::: EXTRACTED ENTRIES
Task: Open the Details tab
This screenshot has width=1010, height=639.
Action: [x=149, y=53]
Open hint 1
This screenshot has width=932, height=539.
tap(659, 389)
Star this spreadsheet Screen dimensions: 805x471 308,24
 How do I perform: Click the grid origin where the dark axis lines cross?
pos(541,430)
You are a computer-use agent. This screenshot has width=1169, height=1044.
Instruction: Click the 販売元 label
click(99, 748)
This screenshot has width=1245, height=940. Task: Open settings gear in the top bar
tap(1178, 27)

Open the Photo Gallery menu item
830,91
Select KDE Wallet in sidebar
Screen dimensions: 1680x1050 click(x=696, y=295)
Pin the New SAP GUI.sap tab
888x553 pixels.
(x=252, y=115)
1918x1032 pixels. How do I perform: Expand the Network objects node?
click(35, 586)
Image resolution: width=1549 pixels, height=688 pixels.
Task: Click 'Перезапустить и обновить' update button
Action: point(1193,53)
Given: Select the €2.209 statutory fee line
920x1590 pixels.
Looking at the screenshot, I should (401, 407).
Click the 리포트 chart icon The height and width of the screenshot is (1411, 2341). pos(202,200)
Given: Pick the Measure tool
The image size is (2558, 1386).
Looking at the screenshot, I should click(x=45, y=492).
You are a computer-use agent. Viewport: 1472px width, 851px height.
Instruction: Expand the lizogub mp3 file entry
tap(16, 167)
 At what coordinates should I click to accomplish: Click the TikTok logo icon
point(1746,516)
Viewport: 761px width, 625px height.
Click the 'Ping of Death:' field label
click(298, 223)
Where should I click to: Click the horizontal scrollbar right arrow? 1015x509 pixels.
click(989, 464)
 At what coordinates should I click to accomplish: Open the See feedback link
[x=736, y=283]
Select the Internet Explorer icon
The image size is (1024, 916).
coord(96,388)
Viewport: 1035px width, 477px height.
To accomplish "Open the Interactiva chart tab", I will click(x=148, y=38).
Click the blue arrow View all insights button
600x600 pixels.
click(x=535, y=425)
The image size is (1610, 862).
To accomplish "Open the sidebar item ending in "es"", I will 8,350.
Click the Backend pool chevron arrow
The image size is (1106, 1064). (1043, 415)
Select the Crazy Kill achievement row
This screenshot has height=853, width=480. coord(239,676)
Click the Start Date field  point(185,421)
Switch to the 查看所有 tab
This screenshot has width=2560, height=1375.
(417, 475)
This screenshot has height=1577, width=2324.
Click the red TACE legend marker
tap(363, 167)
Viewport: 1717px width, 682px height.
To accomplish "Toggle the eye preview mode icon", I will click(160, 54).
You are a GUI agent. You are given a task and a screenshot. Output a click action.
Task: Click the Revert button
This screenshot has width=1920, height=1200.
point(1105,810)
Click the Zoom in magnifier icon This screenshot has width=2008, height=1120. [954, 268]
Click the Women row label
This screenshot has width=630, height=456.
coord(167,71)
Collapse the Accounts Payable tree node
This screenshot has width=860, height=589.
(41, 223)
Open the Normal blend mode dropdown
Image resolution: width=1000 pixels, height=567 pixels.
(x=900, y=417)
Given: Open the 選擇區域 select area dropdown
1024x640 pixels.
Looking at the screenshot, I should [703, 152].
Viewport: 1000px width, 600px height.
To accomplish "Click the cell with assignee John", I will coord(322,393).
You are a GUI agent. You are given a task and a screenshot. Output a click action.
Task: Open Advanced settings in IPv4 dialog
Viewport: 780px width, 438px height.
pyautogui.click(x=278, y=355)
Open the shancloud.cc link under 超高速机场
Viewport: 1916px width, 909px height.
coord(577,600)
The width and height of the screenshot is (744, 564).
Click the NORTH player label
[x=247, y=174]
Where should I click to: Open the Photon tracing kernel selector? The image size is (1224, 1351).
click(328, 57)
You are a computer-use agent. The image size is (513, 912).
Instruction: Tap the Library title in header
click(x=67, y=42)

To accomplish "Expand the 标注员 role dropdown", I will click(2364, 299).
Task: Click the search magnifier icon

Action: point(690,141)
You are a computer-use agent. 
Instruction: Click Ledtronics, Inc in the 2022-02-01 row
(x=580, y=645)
::::::
— REQUIREMENT —
Reproduce all of the material above word for word, from its first line to its last.

— RESPONSE TO THIS EXERCISE —
Task: Open the Details tab
This screenshot has width=1010, height=639.
Action: [x=149, y=53]
Open hint 1
This screenshot has width=932, height=539.
tap(659, 389)
Star this spreadsheet Screen dimensions: 805x471 308,24
 How do I perform: Click the grid origin where the dark axis lines cross?
pos(541,430)
You are a computer-use agent. This screenshot has width=1169, height=1044.
Instruction: Click the 販売元 label
click(99, 748)
This screenshot has width=1245, height=940. Task: Open settings gear in the top bar
tap(1178, 27)

Open the Photo Gallery menu item
830,91
Select KDE Wallet in sidebar
Screen dimensions: 1680x1050 click(x=696, y=295)
Pin the New SAP GUI.sap tab
888x553 pixels.
(x=252, y=115)
1918x1032 pixels. How do I perform: Expand the Network objects node?
click(35, 586)
Image resolution: width=1549 pixels, height=688 pixels.
Task: Click 'Перезапустить и обновить' update button
Action: point(1193,53)
Given: Select the €2.209 statutory fee line
920x1590 pixels.
Looking at the screenshot, I should (401, 407).
Click the 리포트 chart icon The height and width of the screenshot is (1411, 2341). pos(202,200)
Given: Pick the Measure tool
The image size is (2558, 1386).
Looking at the screenshot, I should click(x=45, y=492).
You are a computer-use agent. Viewport: 1472px width, 851px height.
Instruction: Expand the lizogub mp3 file entry
tap(16, 167)
 At what coordinates should I click to accomplish: Click the TikTok logo icon
point(1746,516)
Viewport: 761px width, 625px height.
Click the 'Ping of Death:' field label
click(298, 223)
Where should I click to: Click the horizontal scrollbar right arrow? 1015x509 pixels.
click(989, 464)
 At what coordinates should I click to accomplish: Open the See feedback link
[x=736, y=283]
Select the Internet Explorer icon
The image size is (1024, 916).
coord(96,388)
Viewport: 1035px width, 477px height.
To accomplish "Open the Interactiva chart tab", I will click(x=148, y=38).
Click the blue arrow View all insights button
600x600 pixels.
click(x=535, y=425)
The image size is (1610, 862).
To accomplish "Open the sidebar item ending in "es"", I will 8,350.
Click the Backend pool chevron arrow
The image size is (1106, 1064). (1043, 415)
Select the Crazy Kill achievement row
This screenshot has height=853, width=480. coord(239,676)
Click the Start Date field  point(185,421)
Switch to the 查看所有 tab
This screenshot has width=2560, height=1375.
(417, 475)
This screenshot has height=1577, width=2324.
Click the red TACE legend marker
tap(363, 167)
Viewport: 1717px width, 682px height.
To accomplish "Toggle the eye preview mode icon", I will click(160, 54).
You are a GUI agent. You are given a task and a screenshot. Output a click action.
Task: Click the Revert button
This screenshot has width=1920, height=1200.
point(1105,810)
Click the Zoom in magnifier icon This screenshot has width=2008, height=1120. [954, 268]
Click the Women row label
This screenshot has width=630, height=456.
coord(167,71)
Collapse the Accounts Payable tree node
This screenshot has width=860, height=589.
(41, 223)
Open the Normal blend mode dropdown
Image resolution: width=1000 pixels, height=567 pixels.
(x=900, y=417)
Given: Open the 選擇區域 select area dropdown
1024x640 pixels.
Looking at the screenshot, I should [703, 152].
Viewport: 1000px width, 600px height.
To accomplish "Click the cell with assignee John", I will coord(322,393).
You are a GUI agent. You are given a task and a screenshot. Output a click action.
Task: Open Advanced settings in IPv4 dialog
Viewport: 780px width, 438px height.
pyautogui.click(x=278, y=355)
Open the shancloud.cc link under 超高速机场
Viewport: 1916px width, 909px height.
coord(577,600)
The width and height of the screenshot is (744, 564).
Click the NORTH player label
[x=247, y=174]
Where should I click to: Open the Photon tracing kernel selector? The image size is (1224, 1351).
click(328, 57)
You are a computer-use agent. The image size is (513, 912).
Instruction: Tap the Library title in header
click(x=67, y=42)

To accomplish "Expand the 标注员 role dropdown", I will click(2364, 299).
Task: Click the search magnifier icon

Action: point(690,141)
You are a computer-use agent. 
Instruction: Click Ledtronics, Inc in the 2022-02-01 row
(x=580, y=645)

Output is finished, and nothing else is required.